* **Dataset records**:
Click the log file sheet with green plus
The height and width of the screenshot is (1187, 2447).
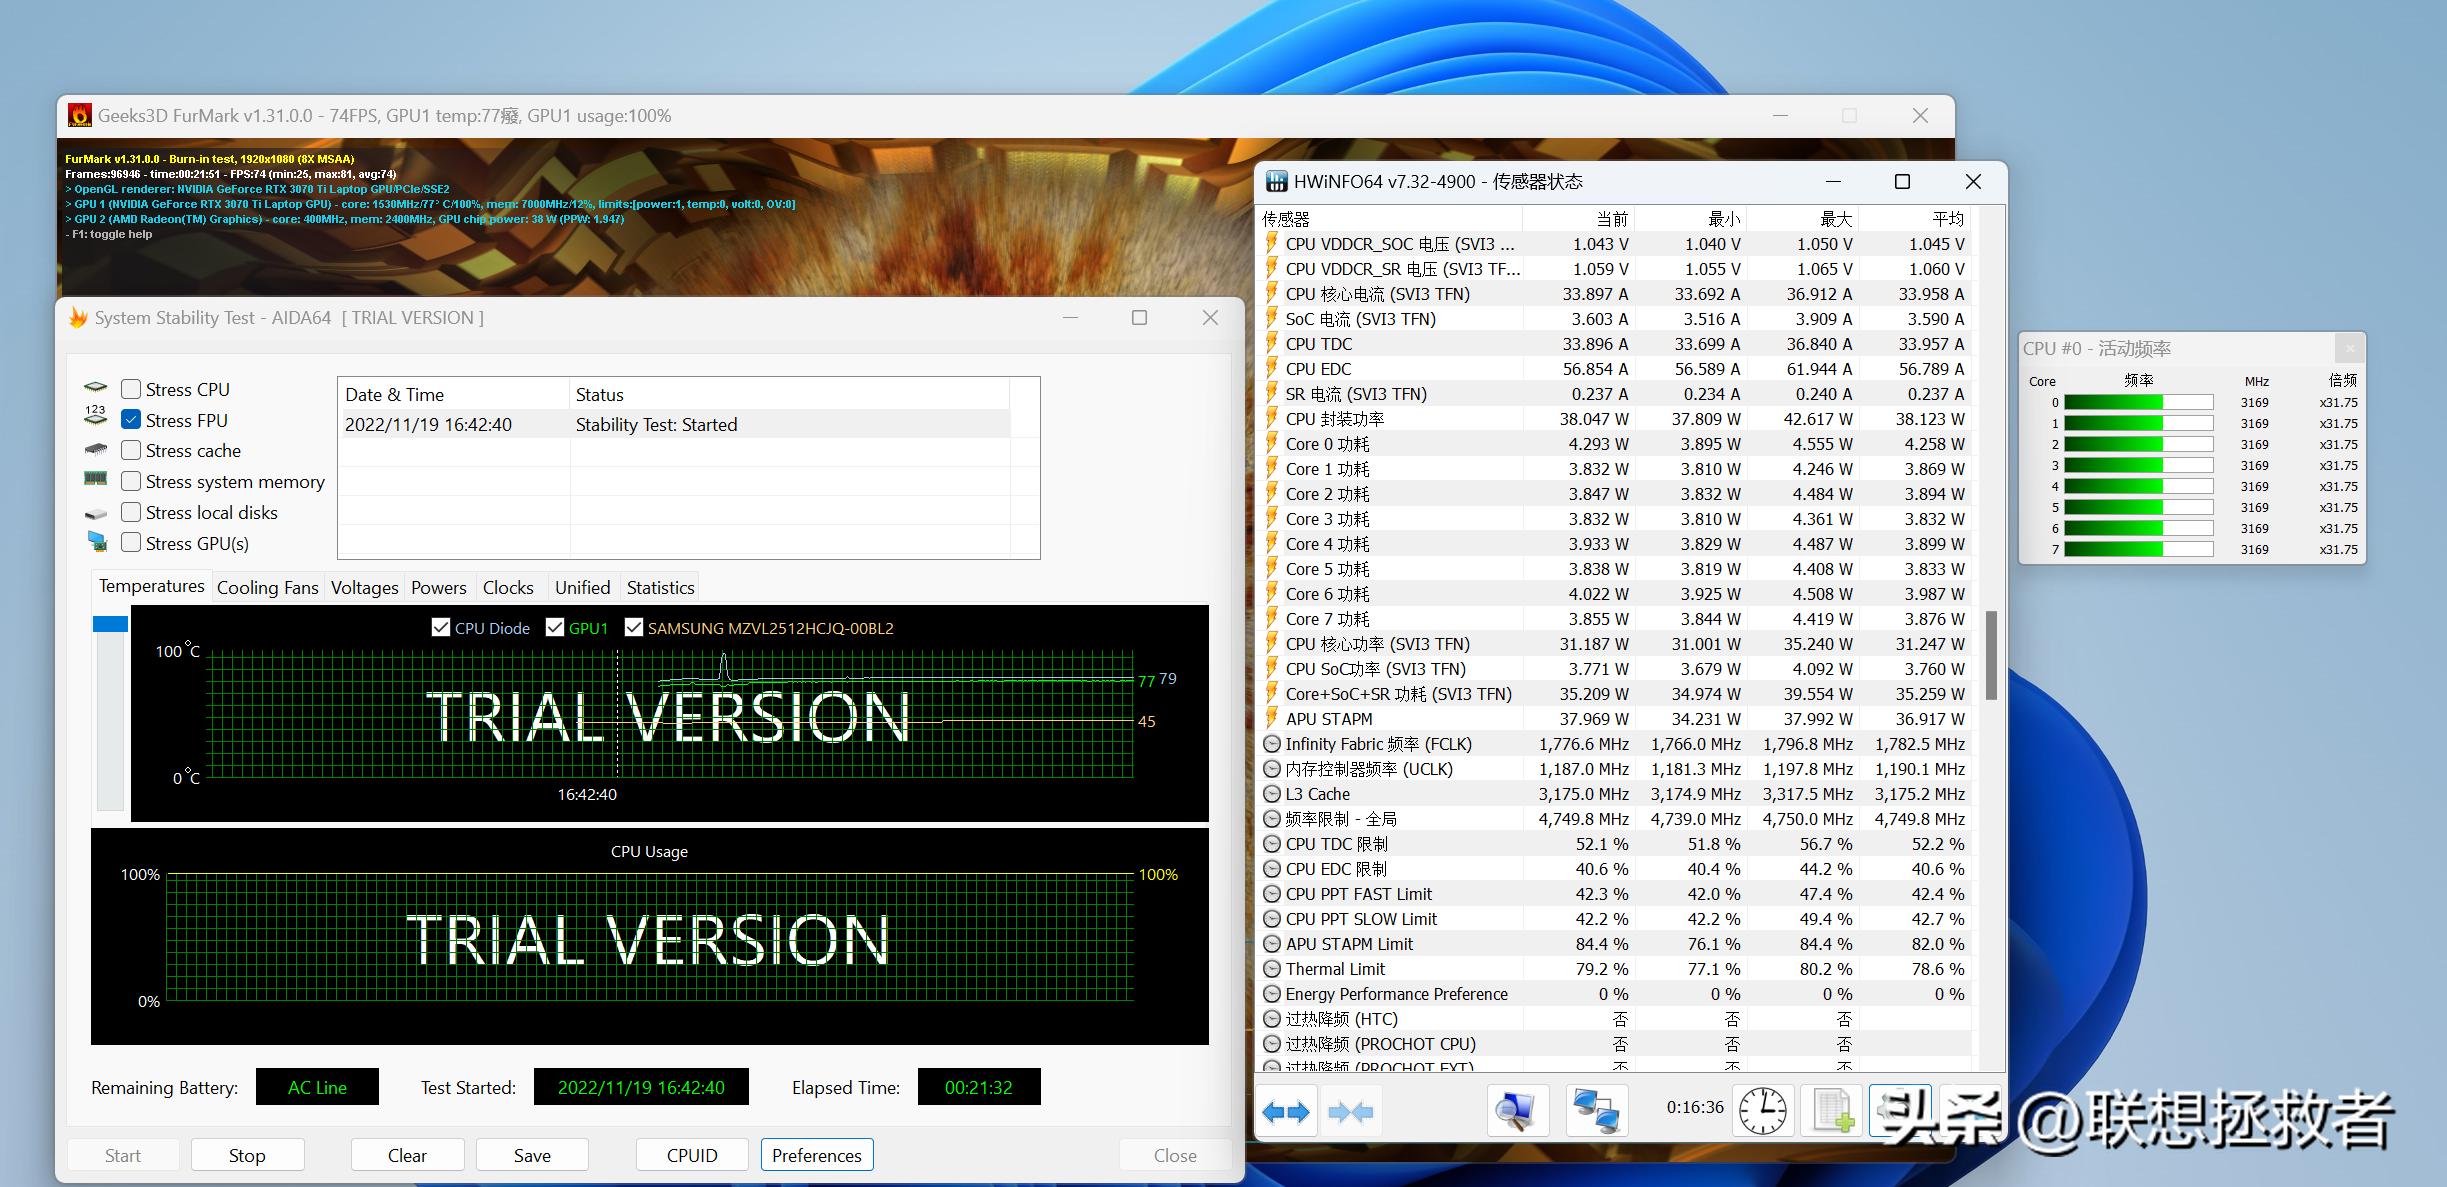pos(1832,1111)
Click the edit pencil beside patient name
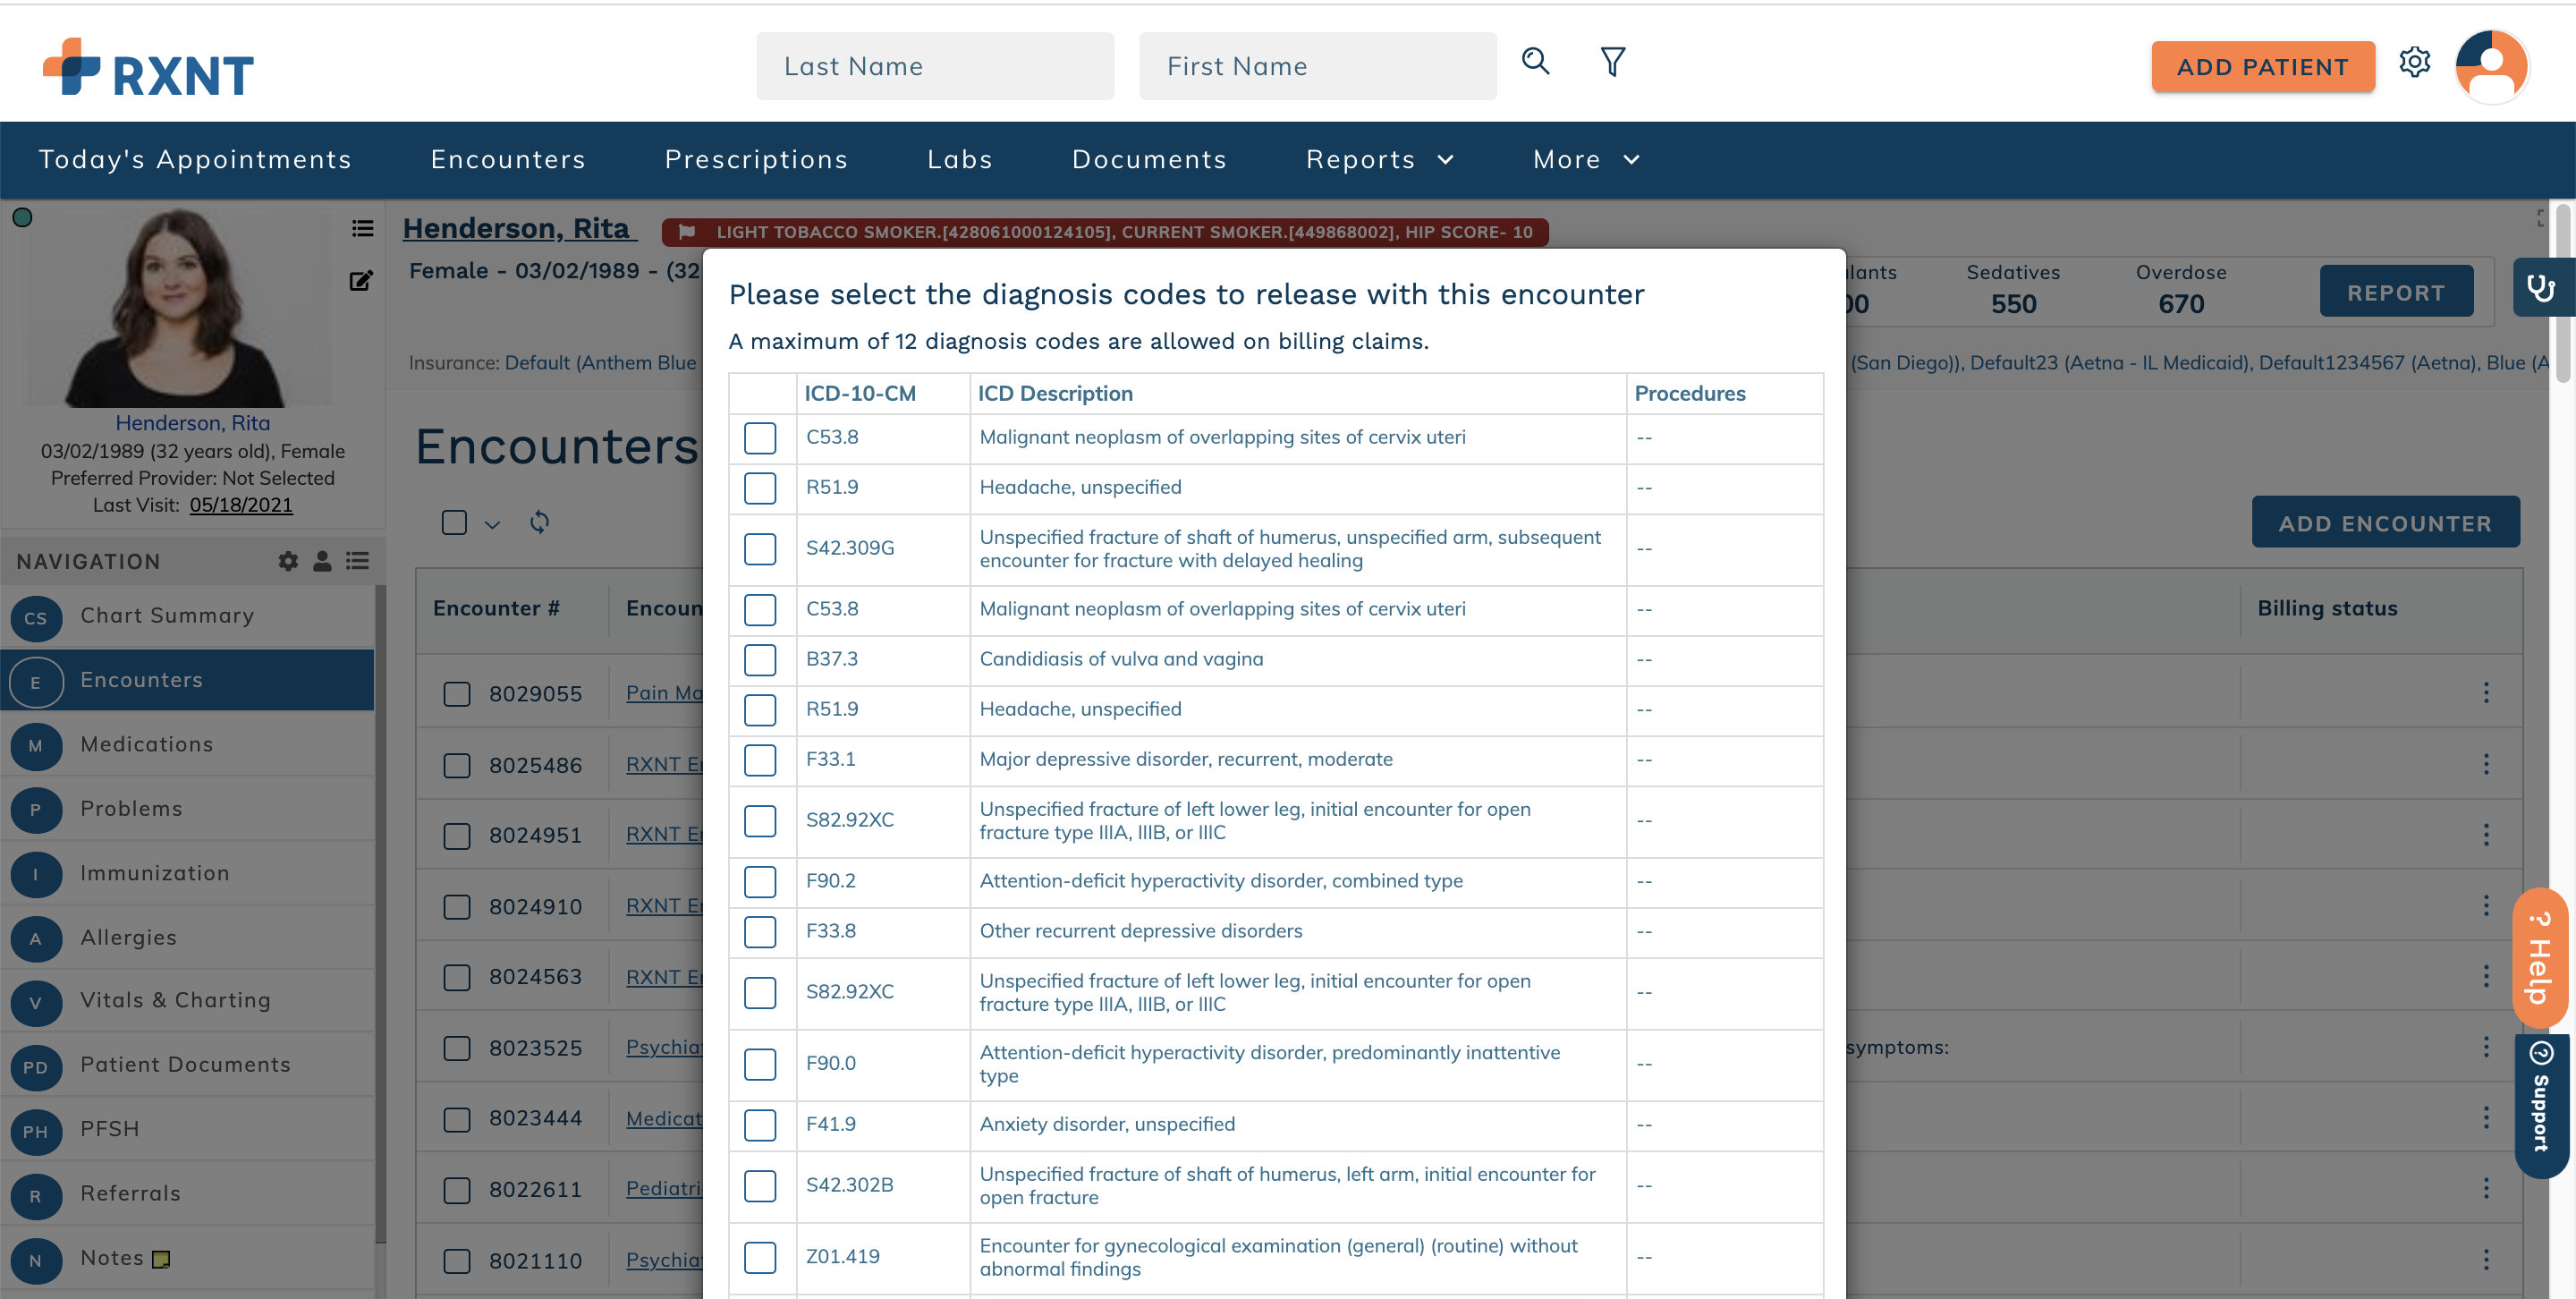The image size is (2576, 1299). (x=361, y=280)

* **Directions**:
Output the records above exactly, omitting the pictures.

* **Reply**:
Click the log file sheet with green plus
The height and width of the screenshot is (1187, 2447).
pos(1832,1111)
Click the edit pencil beside patient name
The image size is (2576, 1299). (x=361, y=280)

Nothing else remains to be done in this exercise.